Presunción de legalidad: la frase que pocos explican y muchos cuestionan tras la aprobación de la ley

La Asamblea aprobó la Ley de Estados de Excepción tras una sesión que se extendió hasta la madrugada. Sin embargo, el concepto más controvertido de la norma —la presunción de legalidad para actuaciones policiales y militares— sigue generando dudas sobre sus alcances y límites constitucionales.
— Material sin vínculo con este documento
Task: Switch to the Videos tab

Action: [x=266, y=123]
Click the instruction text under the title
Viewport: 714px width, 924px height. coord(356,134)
La aprobación de la Ley de Estados de Excepción ha sido presentada por sus defensores como una herramienta necesaria para enfrentar escenarios de violencia, bloqueos y alteración del orden público. Pero mientras el debate político se concentra en quién ganó o perdió la votación, una inquietud distinta emerge entre ciudadanos, juristas y analistas: si los artículos más sensibles de la norma fueron comprendidos y discutidos a profundidad antes de su aprobación.

El foco de la controversia se encuentra en el artículo 26, que establece la presunción de legalidad para las actuaciones de la Policía y las Fuerzas Armadas durante un estado de excepción.

La sesión legislativa se prolongó durante varias horas y concluyó en la madrugada. Oficialmente hubo debate, intervenciones y exposición de argumentos. Sin embargo, la discusión pública posterior parece demostrar que uno de los conceptos centrales de la ley sigue siendo desconocido para gran parte de la población.

¿Qué significa exactamente la presunción de legalidad? ¿Implica que toda actuación estatal será considerada correcta hasta que se demuestre lo contrario? ¿Cómo se compatibiliza con el control judicial y las garantías constitucionales? ¿Cuáles son los límites de esa figura jurídica?
Son preguntas que continúan abiertas en el debate público.

La preocupación no radica únicamente en la existencia de la norma, sino en la posibilidad de que conceptos jurídicos complejos hayan quedado relegados frente a la urgencia política del momento. De hecho, algunos legisladores reconocieron observaciones sobre determinados artículos, pero el texto fue finalmente aprobado sin modificaciones en la Cámara de Diputados.

Para muchos ciudadanos, el problema no es la duración del debate sino su profundidad. Una sesión puede durar toda la noche y aun así dejar dudas fundamentales sin respuesta. Y cuando una ley regula el uso de facultades extraordinarias del Estado, las palabras importan tanto como los votos.

La pregunta que hoy recorre las calles de Bolivia no es quién ganó la votación. La pregunta es más simple y más incómoda: ¿todos los que levantaron la mano comprendían plenamente las implicaciones jurídicas de aquello que aprobaron?